= Problem statement =
Every record below should appear in your answer, copied exactly.

◆ ◆ ◆ ◆ ◆

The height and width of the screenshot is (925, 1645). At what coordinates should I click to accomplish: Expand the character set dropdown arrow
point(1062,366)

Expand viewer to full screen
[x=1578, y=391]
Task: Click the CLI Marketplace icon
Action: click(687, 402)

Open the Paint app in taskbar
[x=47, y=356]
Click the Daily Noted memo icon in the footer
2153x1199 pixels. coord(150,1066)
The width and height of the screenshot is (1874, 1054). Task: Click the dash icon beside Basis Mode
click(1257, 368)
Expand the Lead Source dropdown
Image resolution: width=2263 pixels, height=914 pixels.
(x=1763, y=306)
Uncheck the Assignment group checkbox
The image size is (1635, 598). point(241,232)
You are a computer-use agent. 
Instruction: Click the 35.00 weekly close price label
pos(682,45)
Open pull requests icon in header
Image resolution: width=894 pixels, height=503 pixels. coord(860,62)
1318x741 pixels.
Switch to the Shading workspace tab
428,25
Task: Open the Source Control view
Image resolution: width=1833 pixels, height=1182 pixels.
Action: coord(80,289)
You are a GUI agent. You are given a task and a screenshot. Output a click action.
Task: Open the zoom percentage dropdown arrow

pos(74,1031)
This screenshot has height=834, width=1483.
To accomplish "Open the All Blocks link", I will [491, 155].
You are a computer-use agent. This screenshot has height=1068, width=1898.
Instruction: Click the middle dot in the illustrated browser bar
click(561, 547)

◆ ◆ ◆ ◆ ◆

= Answer space =
The height and width of the screenshot is (925, 1645). At what coordinates should I click to accomplish: Expand the character set dropdown arrow
point(1062,366)

Expand viewer to full screen
[x=1578, y=391]
Task: Click the CLI Marketplace icon
Action: click(687, 402)

Open the Paint app in taskbar
[x=47, y=356]
Click the Daily Noted memo icon in the footer
2153x1199 pixels. coord(150,1066)
The width and height of the screenshot is (1874, 1054). Task: Click the dash icon beside Basis Mode
click(1257, 368)
Expand the Lead Source dropdown
Image resolution: width=2263 pixels, height=914 pixels.
(x=1763, y=306)
Uncheck the Assignment group checkbox
The image size is (1635, 598). point(241,232)
You are a computer-use agent. 
Instruction: Click the 35.00 weekly close price label
pos(682,45)
Open pull requests icon in header
Image resolution: width=894 pixels, height=503 pixels. coord(860,62)
1318x741 pixels.
Switch to the Shading workspace tab
428,25
Task: Open the Source Control view
Image resolution: width=1833 pixels, height=1182 pixels.
Action: coord(80,289)
You are a GUI agent. You are given a task and a screenshot. Output a click action.
Task: Open the zoom percentage dropdown arrow

pos(74,1031)
This screenshot has height=834, width=1483.
To accomplish "Open the All Blocks link", I will [491, 155].
You are a computer-use agent. This screenshot has height=1068, width=1898.
Instruction: Click the middle dot in the illustrated browser bar
click(561, 547)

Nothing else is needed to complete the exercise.